§ **Task to carry out**: From the entries that follow, reproduce exactly and only the lines from the line with "Task: Open the notifications bell icon" to the line with "Image resolution: width=1568", endpoints included.
===== Source records
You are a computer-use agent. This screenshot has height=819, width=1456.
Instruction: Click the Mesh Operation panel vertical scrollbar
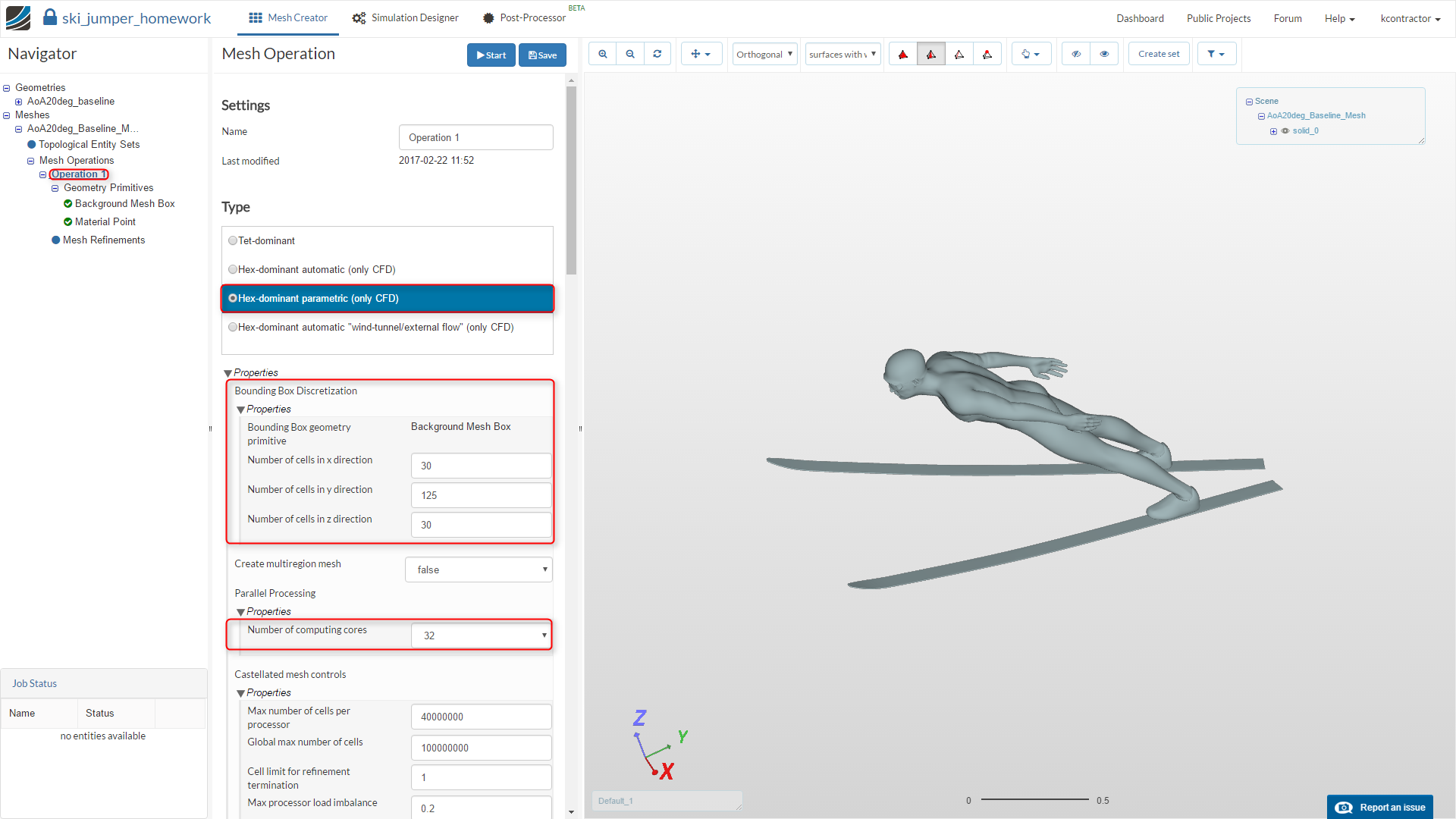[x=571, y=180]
==========
===== Source records
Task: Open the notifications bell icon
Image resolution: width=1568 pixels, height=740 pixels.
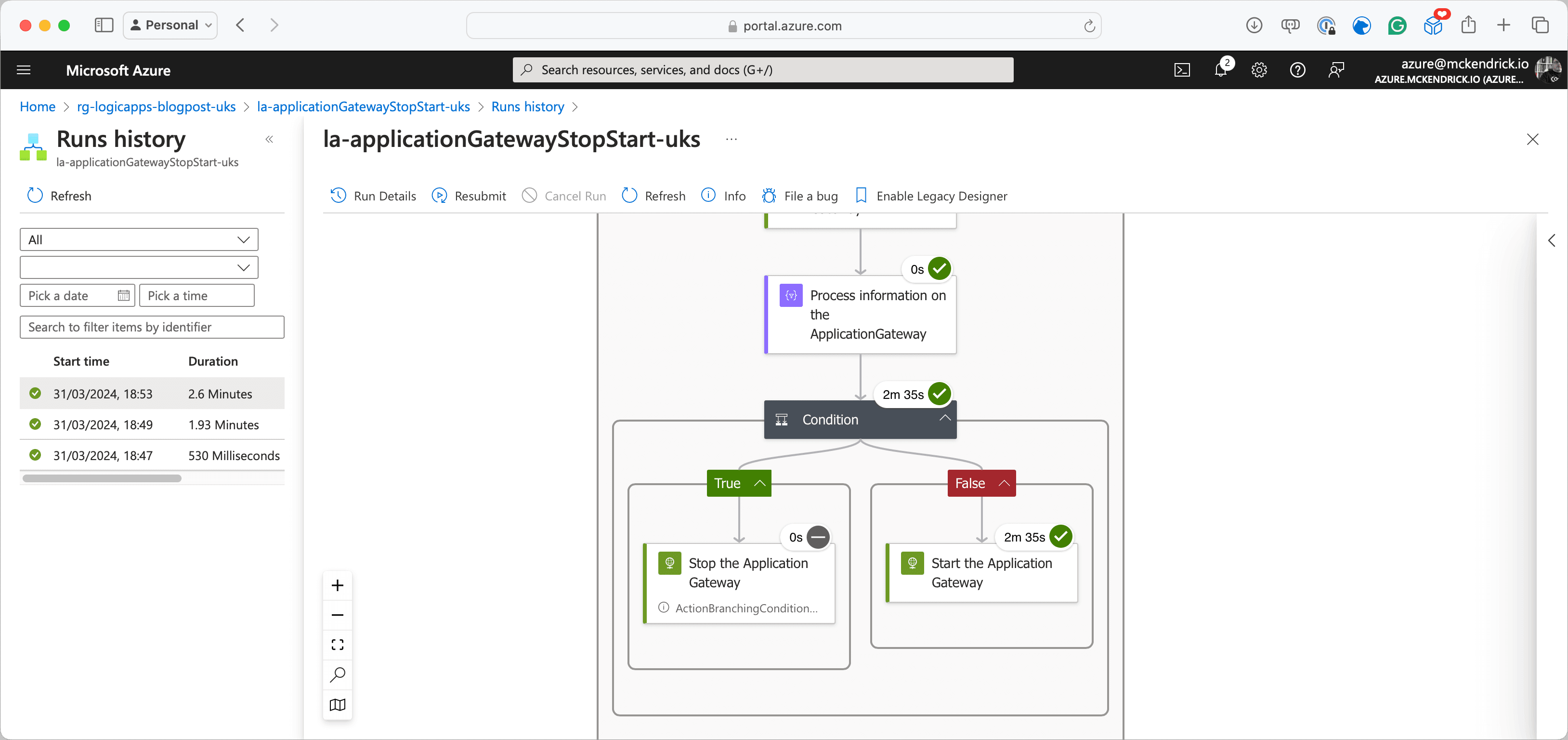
==========
§ **Solved problem**:
Task: Open the notifications bell icon
Image resolution: width=1568 pixels, height=740 pixels.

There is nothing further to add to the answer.